However, where these are exactly identical to those published in pursuance of Article 765 of this Uniform Act, only one notice making reference to the first publication and bearing the certificate of the auditor shall be published in a newspaper empowered to publish legal notices.

Sub-section 2 Publicity at the end of the first half of the year

Article 849

Companies whose shares are listed on the stock exchange of one or more Contracting States shall, within a period of four months following the end of the first half of the fiscal year, publish in a newspaper empowered to publish legal notices of the Contracting States a statement of operations and income as well as a half-yearly progress report accompanied by a certificate from the auditor on the authenticity of the information provided.

Article 850

The statement of operations and income shall show the net amount of the turnover and income from the ordinary operations of the company before tax. Each item on the statement shall show the figure of the corresponding item during the previous fiscal year and the first half of that year.

Article 851

The half-yearly progress report of its activity shall annotate the data on the turnover and the income of the first half of the year. It shall also describe the company's operations during this period and provide a forecast of the development of the operations up to the close of the fiscal year. Any important events which happened during the just-ended half year shall also be included in the report.

Article 852

Companies drawing up consolidated summary financial statements shall be required to publish their statements on operations and income and their half-yearly progress reports in consolidated form accompanied by a certificate from the auditor on the authenticity of the information provided.

Sub-section 3 Publicity - Subsidiaries of listed companies

Article 853

Companies not listed on the stock exchange, half of whose shares are held by one or more listed companies having :

(1) a balance-sheet above two hundred million (200 000 000) CFA francs ; or

(2) a share portfolio with an inventory value or stock exchange value exceeding eighty million (80 000 000) CFA francs,

shall, within a period of forty-five days following the approval of the summary financial statements the meeting of shareholders, publish in a newspaper empowered to publish legal notices the documents, approved summary financial statements bearing the certificate of the auditors, and the decision to allocate the income.

BOOK 5 THE JOINT VENTURE

TITLE 1 GENERAL PROVISIONS

Article 854

A joint venture shall be an entity whose partners agree not to register it in the Trade and Personal Property Credit Register and not to give it a corporate personality. It shall not be subject to publicity.

The existence of a joint venture may be proved by any means.

Article 855

The partners shall freely agree on the object, duration, conditions of functioning, rights of partners and termination of the joint venture, subject to there being no derogation from the mandatory rules of the provisions common to companies, with the exception of those relating to corporate personality.

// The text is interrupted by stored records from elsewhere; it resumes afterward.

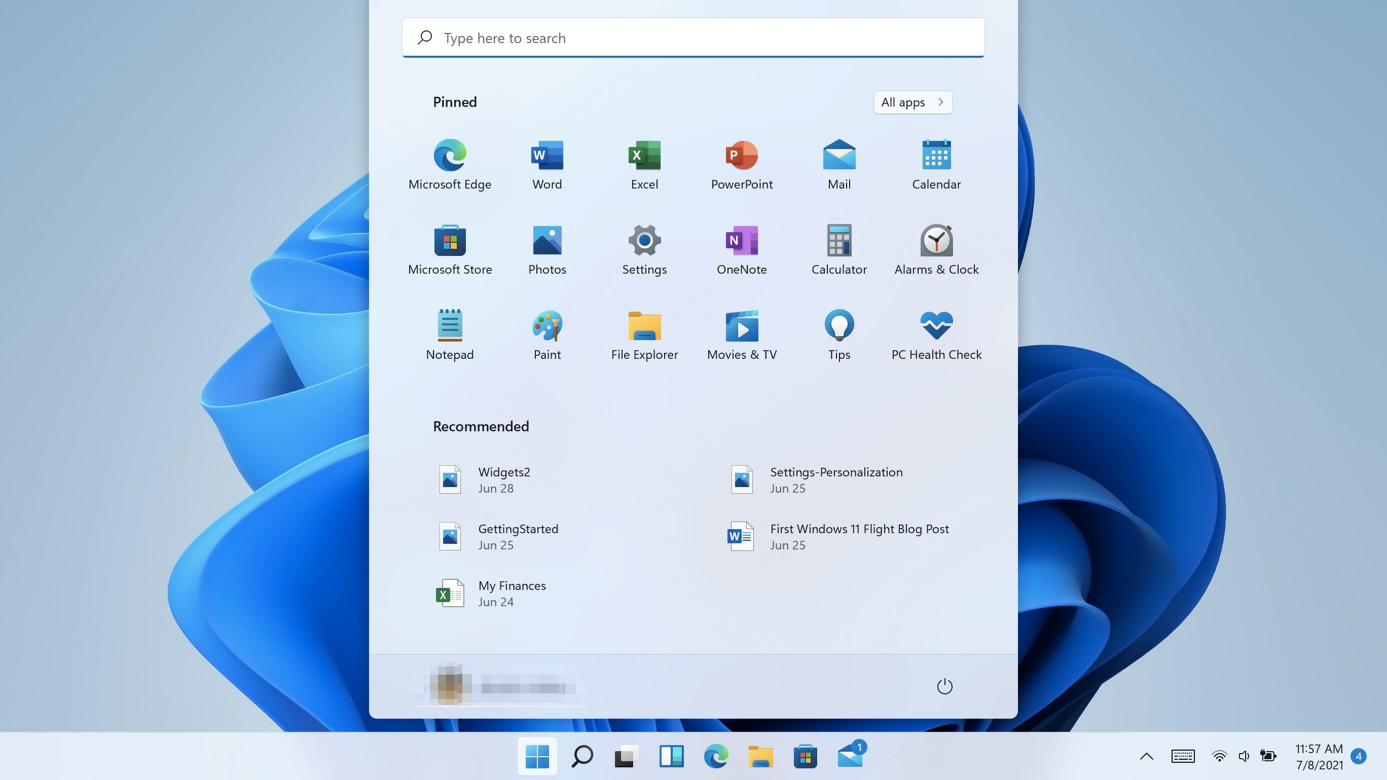Open Windows Search taskbar icon
Image resolution: width=1387 pixels, height=780 pixels.
[x=581, y=755]
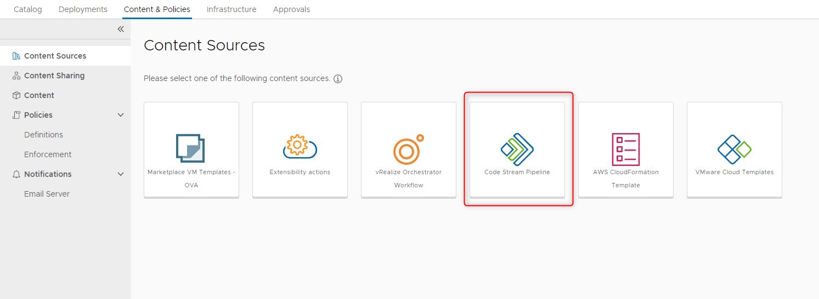The image size is (819, 299).
Task: Click the Content cube icon in sidebar
Action: [x=16, y=95]
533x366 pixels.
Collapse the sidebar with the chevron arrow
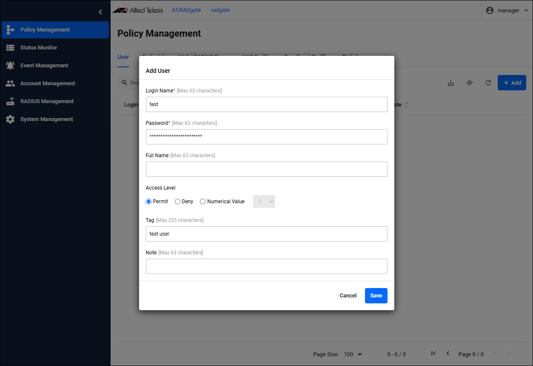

TITLE 2 RELATIONS AMONG PARTNERS

Article 856

Unless a different organization has been provided for, the relations between partners shall be governed by the provisions applicable to private companies.

Article 857

The assets necessary for the company's activity shall be placed at the disposal of the manager of the company. However, each partner shall remain owner of the assets he places at the disposal of the company.

Article 858

The partners may agree to put certain assets in joint ownership or that one of the partners, in relation to third parties, shall be owner of all or part of the assets he acquires with a view to the realization of the company's object.

Article 859

The assets acquired by application of funds or re-investment of joint earnings shall be deemed to be joint holdings throughout the duration of the company, as well as assets which were joint before being placed at the disposal of the company.

The same shall apply to assets which the partners may have agreed to put into joint ownership.

Article 860

Unless otherwise provided for by the articles, no partner may request the sharing of joint assets as long as the company is not wound up.

TITLE 3 RELATIONS WITH THIRD PARTIES

Article 861

Each partner shall contract in his personal name and shall be solely liable to third parties.

However, where the partners act expressly in their capacity as partners towards third parties, each of those who acted shall be liable for the commitments of the others.

Any bonds subscribed to under these conditions shall commit them indefinitely, jointly and severally.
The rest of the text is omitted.